Wednesday, November 19, 2008

(1) Billy and (2) Big Red

Another mish mash of unrelated items.

  • Toward the end of her life Mom lived with my brother Billy until she reached a point where she needed full time care and entered a nearby nursing home. Being seventy miles away, I saw her only on weekends, but Billy was a saint in this matter and visited her twice a day, seven days a week.

    In southern Maryland the climate is moderate most of the year, and most days when we visited there was an elderly man with no legs sitting in a wheelchair just outside the entrance to the home. This man was known as "Chicken John" because there was an extensive wooded area around the nursing home and he and a wild chicken had befriended each other. At some point during each day the chicken would leave the woods and visit the patient, hopping up in his lap.

    The chicken was not fond of other humans, but permitted John to hold him, pet him, and talk to him. This had gone on for several years and John had somehow acquired a small building, something like a doghouse, that was kept by the side of the entrance and was the exclusive domain of the chicken.

    John and visitors would "hello" each other, and one day my brother had a thought.

    Billy: "You know, I come here every day, and if there's something you would like me to bring for you I could do that."

    Chicken John: "Well, actually I could use a little whiskey once in a while."

    Billy, suspiciously: "Is there any medical reason why you shouldn't have whiskey?"

    Chicken John: "Oh, no, I'm just here 'cause I'm old and I don't have any legs."

    So the deal was done and my brother acquired the habit of presenting John with a pint of whiskey once a week. John would thank him and the pint would disappear under his lap warmer.

    This went on for months and then one day John stopped appearing at his post. Billy made inquiries, and learned that Chicken John had died. He also learned that Chicken John had been a diabetic.

    I suppose there are people who will be horrified by this story, but I've given it some thought and I'm in agreement with Billy - John knew the score and had a choice: he could play the odds and perhaps live a little longer or he could drink the pint a week, perhaps shortening his life a little but making it more endurable. He made his choice, and while those responsible for his medical care would have prohibited it, I think he had the right to make that choice.

  • My outfit in Vietnam had a unique assignment. I won't bore you with that except to say that it was the brainchild of a full colonel, a redhead known to the outfit as "Big Red." We went from Corpus Christi, Texas to Vietnam, and the colonel stayed behind, building another outfit to replace us in thirteen months.
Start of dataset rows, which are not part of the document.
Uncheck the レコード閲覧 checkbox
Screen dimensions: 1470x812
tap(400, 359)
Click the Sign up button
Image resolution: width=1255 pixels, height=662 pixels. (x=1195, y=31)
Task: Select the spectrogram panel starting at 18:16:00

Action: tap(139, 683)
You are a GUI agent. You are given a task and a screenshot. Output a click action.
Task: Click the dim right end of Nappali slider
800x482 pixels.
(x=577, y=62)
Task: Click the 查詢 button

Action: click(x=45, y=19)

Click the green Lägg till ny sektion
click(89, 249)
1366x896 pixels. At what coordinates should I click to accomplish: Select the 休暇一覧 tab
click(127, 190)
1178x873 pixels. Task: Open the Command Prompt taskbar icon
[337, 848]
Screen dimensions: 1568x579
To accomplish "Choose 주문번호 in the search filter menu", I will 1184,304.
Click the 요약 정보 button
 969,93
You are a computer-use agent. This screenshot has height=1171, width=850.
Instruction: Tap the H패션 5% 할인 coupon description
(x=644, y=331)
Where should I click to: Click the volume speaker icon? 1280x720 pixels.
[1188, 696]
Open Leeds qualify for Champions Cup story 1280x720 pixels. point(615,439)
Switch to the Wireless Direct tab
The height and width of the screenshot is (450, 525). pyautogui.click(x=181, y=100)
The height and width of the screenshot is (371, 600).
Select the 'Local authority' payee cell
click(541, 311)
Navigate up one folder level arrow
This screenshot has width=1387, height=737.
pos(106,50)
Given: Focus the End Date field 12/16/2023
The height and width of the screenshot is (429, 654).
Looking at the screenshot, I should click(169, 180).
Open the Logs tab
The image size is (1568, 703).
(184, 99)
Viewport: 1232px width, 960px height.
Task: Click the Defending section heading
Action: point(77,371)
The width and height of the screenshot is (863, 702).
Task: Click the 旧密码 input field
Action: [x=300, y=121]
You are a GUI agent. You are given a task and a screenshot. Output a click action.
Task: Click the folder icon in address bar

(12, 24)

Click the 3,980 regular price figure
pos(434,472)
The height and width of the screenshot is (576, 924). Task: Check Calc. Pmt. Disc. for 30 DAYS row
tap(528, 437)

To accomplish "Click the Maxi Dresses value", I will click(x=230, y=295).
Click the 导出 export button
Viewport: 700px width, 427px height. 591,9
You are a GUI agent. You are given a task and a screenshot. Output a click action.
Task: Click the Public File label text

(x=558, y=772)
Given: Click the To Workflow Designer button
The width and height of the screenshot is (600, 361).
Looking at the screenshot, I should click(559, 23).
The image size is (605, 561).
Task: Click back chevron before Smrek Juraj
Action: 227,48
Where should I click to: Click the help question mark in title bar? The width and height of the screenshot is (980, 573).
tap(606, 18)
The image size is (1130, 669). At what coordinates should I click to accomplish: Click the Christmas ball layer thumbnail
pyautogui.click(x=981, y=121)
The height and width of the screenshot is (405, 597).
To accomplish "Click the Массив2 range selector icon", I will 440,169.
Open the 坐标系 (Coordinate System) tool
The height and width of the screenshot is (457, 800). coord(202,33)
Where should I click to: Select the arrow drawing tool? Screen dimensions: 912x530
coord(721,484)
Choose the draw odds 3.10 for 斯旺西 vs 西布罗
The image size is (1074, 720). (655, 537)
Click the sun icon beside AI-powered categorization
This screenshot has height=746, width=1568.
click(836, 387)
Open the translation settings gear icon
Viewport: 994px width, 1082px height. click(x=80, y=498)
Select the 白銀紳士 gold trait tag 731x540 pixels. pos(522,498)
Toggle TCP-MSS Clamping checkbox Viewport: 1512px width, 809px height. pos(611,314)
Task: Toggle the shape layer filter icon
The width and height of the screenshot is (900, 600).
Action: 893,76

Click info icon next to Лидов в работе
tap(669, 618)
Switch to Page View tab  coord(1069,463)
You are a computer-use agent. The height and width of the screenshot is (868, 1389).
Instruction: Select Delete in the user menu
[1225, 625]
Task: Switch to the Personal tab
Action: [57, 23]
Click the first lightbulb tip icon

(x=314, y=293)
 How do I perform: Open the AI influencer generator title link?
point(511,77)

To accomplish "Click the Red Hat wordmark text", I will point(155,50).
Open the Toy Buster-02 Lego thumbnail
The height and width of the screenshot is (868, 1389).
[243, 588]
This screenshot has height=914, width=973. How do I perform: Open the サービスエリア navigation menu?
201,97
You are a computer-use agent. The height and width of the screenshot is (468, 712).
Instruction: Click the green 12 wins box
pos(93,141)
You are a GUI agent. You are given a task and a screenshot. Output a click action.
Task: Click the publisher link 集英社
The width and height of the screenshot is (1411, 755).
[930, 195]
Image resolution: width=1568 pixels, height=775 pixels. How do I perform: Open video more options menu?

Naturally, there was some joking among the guys about this being his idea along with his not making the trip to Vietnam.

    In fact, one GI who had brought his guitar wrote a song about it and in no time he and his guitar were a hit. Eventually, word of it reached our batallion commander, Lieutenant Colonel Davis (R.I.P.), and he summoned the GI to his office for a special performance.

    Some lines from the song:

    We had a old colonel they called Big Red.
    I'll never forget the last words he said.
    He said "This deal's too good for me.
    I'll stay right here in old CC."
    And I ain't seen him since.

    Colonel Davis was delighted by the song, and a few months later, when Big Red visited us in Vietnam, the GI was summoned once again, this time for a performance before the subject of his song.

    I do believe he'd rather have dipped his arm in boiling oil than sing that song in front of Big Red, but he did his duty and the colonel laughed and applauded through the performance.

    As we wound up our tour we heard that Big Red had received his first star, and we were all happy about that.